**RECORD EXCERPTS:**

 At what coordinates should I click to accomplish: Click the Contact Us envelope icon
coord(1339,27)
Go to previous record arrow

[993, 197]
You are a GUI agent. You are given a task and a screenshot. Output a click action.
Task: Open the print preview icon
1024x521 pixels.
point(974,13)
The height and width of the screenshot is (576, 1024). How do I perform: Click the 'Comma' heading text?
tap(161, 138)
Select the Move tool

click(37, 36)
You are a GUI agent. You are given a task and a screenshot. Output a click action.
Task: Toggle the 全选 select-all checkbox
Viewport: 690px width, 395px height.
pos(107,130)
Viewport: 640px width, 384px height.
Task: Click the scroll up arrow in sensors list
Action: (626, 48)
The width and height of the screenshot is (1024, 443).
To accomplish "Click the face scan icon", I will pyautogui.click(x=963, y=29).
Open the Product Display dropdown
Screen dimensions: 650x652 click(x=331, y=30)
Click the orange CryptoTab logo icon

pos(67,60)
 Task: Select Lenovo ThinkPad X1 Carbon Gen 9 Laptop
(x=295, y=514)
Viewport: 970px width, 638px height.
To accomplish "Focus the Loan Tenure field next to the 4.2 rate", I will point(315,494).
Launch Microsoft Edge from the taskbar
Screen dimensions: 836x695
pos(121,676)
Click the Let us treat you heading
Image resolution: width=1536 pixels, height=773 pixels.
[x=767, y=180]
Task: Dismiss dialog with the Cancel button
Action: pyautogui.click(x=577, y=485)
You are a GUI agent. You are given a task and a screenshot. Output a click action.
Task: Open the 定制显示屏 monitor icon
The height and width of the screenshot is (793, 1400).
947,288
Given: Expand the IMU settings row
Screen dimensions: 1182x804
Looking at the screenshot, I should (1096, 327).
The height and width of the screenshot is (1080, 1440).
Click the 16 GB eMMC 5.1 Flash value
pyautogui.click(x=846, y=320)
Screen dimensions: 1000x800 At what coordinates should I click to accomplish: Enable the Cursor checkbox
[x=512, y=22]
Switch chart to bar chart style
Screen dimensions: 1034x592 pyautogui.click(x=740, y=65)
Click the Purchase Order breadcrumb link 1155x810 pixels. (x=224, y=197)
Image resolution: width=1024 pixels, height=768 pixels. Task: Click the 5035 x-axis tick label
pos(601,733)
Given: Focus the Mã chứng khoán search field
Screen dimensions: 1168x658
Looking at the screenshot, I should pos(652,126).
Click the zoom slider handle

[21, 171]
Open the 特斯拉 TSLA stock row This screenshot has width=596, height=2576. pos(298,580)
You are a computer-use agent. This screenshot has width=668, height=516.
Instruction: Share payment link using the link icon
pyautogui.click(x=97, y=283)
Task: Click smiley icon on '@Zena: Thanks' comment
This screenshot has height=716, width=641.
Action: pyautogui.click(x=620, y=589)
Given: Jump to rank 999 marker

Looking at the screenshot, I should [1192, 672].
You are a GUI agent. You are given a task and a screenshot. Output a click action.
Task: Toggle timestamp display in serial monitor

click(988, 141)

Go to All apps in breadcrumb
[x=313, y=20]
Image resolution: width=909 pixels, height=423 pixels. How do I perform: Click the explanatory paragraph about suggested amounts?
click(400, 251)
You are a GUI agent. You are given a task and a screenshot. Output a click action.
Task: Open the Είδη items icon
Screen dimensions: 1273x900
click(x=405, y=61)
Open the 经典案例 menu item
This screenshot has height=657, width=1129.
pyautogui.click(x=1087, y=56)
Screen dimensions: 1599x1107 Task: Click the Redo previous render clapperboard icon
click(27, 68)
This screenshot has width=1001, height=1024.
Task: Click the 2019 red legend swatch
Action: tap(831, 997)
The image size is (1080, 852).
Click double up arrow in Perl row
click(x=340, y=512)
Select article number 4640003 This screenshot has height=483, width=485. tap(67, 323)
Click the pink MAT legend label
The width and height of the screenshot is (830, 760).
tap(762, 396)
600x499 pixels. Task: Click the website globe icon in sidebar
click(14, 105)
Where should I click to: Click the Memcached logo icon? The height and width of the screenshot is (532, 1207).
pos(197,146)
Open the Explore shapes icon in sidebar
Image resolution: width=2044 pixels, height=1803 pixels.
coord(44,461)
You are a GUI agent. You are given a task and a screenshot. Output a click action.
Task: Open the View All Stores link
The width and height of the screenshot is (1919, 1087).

**ACTION ITEM:** Through the line that contains "Task: Toggle the 全选 select-all checkbox", copy the material above exactly, beginning at its first line and including nothing more.

**TASK ANSWER:**
 At what coordinates should I click to accomplish: Click the Contact Us envelope icon
coord(1339,27)
Go to previous record arrow

[993, 197]
You are a GUI agent. You are given a task and a screenshot. Output a click action.
Task: Open the print preview icon
1024x521 pixels.
point(974,13)
The height and width of the screenshot is (576, 1024). How do I perform: Click the 'Comma' heading text?
tap(161, 138)
Select the Move tool

click(37, 36)
You are a GUI agent. You are given a task and a screenshot. Output a click action.
Task: Toggle the 全选 select-all checkbox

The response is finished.